Proposer aux populations non bancarisées une solution alternative au crédit de consommation traditionnel
Avec un taux de bancarisation inférieur à 20%, pour 481 guichets et 499 DAB/GAB selon les données de l’UEMOA, l'inclusivité financière reste un défi au Sénégal. Le développement de la micro-finance, du mobile banking ainsi que des réseaux sociaux et de l’e-commerce apporte des alternatives aux populations marginalisées par le circuit traditionnel et des mécanismes de crédits à la consommation.
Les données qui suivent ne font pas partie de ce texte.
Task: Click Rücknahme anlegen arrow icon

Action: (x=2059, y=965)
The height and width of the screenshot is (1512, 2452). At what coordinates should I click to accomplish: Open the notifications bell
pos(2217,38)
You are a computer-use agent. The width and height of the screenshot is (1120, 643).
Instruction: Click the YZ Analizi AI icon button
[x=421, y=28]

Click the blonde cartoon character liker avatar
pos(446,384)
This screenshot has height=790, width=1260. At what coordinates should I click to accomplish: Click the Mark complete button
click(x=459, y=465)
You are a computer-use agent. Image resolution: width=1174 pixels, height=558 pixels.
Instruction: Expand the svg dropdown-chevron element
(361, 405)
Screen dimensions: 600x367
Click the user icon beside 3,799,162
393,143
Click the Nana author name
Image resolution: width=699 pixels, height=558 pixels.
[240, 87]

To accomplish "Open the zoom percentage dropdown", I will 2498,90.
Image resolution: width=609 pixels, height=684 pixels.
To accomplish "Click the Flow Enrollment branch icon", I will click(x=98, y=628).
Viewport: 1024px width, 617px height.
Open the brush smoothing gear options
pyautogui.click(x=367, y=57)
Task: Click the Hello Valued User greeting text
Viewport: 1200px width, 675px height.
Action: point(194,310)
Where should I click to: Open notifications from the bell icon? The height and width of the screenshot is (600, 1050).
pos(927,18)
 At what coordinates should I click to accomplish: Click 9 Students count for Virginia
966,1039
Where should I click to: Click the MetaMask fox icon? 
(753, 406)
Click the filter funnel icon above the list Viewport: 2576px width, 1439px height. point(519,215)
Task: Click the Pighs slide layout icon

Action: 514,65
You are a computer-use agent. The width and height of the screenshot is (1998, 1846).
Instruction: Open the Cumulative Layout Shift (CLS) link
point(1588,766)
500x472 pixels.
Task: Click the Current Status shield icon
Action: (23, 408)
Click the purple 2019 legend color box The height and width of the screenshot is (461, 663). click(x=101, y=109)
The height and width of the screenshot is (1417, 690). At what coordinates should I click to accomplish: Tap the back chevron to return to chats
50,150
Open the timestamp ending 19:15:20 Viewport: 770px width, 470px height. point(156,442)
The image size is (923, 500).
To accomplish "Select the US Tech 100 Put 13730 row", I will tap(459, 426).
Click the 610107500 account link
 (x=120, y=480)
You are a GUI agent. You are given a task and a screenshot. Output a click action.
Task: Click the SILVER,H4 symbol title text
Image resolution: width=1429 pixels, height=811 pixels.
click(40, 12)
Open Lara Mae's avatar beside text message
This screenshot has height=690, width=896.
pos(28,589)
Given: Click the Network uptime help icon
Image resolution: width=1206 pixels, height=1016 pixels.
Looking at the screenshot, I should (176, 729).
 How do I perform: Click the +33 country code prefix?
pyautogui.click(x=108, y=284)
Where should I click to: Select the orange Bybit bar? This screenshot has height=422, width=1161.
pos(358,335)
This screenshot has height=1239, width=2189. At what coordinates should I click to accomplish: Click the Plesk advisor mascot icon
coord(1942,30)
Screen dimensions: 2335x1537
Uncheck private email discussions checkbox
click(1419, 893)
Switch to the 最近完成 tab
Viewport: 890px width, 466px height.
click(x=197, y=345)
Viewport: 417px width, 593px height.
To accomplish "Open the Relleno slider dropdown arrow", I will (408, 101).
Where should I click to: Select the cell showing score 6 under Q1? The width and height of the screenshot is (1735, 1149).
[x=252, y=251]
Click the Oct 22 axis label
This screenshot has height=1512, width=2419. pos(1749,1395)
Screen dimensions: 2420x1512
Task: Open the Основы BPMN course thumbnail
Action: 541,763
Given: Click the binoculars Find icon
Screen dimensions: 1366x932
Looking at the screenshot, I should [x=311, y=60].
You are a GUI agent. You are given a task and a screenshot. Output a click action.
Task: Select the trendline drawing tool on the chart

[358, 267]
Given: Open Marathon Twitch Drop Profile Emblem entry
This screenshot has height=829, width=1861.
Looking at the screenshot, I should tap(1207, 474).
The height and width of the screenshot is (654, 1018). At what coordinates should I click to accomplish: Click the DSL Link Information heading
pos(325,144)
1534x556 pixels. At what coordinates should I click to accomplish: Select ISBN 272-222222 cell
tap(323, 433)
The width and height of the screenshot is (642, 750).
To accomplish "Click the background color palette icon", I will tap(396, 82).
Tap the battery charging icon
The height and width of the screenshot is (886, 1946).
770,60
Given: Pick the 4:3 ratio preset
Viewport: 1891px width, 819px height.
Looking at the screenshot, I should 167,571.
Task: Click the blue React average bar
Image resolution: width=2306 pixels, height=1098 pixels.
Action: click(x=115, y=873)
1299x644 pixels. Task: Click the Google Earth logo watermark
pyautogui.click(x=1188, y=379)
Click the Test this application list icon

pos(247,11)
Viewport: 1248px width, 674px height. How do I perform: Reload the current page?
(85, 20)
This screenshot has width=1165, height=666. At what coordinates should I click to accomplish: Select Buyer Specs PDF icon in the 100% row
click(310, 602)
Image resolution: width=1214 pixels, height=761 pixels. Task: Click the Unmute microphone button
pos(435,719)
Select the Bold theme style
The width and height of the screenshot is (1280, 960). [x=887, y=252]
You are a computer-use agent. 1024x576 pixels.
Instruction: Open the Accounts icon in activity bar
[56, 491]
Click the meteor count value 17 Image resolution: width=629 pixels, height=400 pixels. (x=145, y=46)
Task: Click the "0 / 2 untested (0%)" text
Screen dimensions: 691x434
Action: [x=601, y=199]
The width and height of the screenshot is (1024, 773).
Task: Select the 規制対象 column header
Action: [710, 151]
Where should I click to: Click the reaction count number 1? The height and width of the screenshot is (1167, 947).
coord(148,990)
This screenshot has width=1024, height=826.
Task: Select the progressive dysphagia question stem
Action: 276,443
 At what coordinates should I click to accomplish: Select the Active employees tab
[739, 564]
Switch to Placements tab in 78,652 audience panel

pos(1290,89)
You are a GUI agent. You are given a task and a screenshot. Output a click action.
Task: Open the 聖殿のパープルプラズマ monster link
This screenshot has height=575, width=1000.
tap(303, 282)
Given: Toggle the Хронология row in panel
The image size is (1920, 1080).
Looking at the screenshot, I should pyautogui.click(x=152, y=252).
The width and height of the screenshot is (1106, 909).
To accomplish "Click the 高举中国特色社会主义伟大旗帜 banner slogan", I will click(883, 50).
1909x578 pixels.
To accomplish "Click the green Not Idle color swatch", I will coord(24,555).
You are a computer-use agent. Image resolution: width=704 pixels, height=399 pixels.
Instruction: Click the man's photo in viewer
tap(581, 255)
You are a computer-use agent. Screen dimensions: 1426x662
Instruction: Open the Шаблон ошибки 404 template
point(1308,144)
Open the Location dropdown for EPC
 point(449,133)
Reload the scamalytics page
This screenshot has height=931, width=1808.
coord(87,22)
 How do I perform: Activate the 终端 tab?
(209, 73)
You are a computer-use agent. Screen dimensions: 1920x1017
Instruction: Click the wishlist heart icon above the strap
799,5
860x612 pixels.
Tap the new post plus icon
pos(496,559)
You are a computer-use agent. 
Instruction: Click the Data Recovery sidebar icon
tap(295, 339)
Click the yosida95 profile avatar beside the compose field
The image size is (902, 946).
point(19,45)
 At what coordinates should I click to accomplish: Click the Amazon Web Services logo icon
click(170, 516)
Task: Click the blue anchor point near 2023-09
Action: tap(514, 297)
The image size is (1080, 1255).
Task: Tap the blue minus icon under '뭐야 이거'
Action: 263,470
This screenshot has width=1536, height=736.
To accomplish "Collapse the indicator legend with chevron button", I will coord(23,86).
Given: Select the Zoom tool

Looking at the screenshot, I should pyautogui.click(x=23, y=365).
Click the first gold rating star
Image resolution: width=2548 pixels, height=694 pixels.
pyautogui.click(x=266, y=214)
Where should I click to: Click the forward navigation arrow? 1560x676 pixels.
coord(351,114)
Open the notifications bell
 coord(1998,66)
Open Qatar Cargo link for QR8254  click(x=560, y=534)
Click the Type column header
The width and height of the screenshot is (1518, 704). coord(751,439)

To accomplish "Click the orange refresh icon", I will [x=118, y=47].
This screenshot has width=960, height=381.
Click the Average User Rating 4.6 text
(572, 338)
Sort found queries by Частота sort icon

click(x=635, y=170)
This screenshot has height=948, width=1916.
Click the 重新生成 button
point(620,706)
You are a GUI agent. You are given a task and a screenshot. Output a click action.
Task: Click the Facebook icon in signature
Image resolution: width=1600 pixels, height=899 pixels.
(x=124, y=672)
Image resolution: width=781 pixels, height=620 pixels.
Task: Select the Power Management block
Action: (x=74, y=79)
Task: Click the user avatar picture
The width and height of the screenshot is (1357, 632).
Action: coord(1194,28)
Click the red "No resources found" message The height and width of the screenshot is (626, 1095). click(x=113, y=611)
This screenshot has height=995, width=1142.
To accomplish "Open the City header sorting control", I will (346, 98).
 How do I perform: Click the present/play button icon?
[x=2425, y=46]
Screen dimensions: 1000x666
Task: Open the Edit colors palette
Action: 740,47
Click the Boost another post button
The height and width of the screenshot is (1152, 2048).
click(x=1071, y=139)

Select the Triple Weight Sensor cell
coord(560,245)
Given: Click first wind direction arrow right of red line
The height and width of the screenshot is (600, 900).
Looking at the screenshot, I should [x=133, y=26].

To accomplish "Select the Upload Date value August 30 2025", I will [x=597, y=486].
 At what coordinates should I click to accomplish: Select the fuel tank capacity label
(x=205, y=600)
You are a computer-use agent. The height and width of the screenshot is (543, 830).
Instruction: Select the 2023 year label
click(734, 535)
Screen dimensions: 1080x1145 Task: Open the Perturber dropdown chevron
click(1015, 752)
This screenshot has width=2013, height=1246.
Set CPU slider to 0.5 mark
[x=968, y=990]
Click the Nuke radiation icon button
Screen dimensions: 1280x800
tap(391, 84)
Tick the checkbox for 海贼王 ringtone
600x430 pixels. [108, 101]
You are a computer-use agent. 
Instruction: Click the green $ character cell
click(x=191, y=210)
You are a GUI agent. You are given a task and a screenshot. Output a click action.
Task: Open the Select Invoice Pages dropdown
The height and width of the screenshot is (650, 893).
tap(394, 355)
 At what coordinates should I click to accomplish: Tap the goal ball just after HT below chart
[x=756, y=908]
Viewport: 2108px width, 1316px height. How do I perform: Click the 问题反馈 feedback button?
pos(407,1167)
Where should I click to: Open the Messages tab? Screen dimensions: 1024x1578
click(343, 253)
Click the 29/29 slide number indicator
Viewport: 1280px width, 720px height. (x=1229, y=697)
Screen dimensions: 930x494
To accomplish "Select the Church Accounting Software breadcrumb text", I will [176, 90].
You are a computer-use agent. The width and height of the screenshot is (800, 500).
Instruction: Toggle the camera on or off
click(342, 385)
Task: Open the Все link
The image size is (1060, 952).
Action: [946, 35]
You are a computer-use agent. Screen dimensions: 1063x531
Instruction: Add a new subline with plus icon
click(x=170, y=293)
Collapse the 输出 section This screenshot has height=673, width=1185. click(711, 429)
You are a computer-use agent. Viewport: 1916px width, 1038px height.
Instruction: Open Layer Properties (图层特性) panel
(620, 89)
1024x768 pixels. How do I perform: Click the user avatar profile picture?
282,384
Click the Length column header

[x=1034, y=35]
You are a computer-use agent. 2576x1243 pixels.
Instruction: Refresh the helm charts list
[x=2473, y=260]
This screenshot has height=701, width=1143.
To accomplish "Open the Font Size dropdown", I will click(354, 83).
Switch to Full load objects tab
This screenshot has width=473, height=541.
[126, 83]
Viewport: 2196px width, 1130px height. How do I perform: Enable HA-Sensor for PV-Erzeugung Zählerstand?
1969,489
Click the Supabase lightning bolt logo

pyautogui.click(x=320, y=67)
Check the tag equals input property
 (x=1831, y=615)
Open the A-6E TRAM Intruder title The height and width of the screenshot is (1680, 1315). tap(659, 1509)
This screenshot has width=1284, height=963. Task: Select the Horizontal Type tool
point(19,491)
Une plateforme d'e-commerce qui s'adapte aux réalités et aux besoins locaux
E-tontine est une start-up créée en 2015 qui reprend le concept traditionnel de la tontine. Ce mode d’épargne très courant en Afrique de l’Ouest consiste à cotiser mensuellement, entre parents, amis, voisins, collègues, ou autres, pour financer un achat important (une voiture, une maison, un voyage, des frais de scolarité…), ce sans intérêt. A tour de rôle, chacun récupère l’argent cotisé. Le cycle se répète jusqu’à ce que chacun récupère la somme investie. E-Tontine reprend le même principe, mais en l’adaptant aux temps modernes, ainsi l’argent n’est plus remis en espèce mais via “monnaie mobile (mobile money)”, et en faisant appel aux réseaux sociaux.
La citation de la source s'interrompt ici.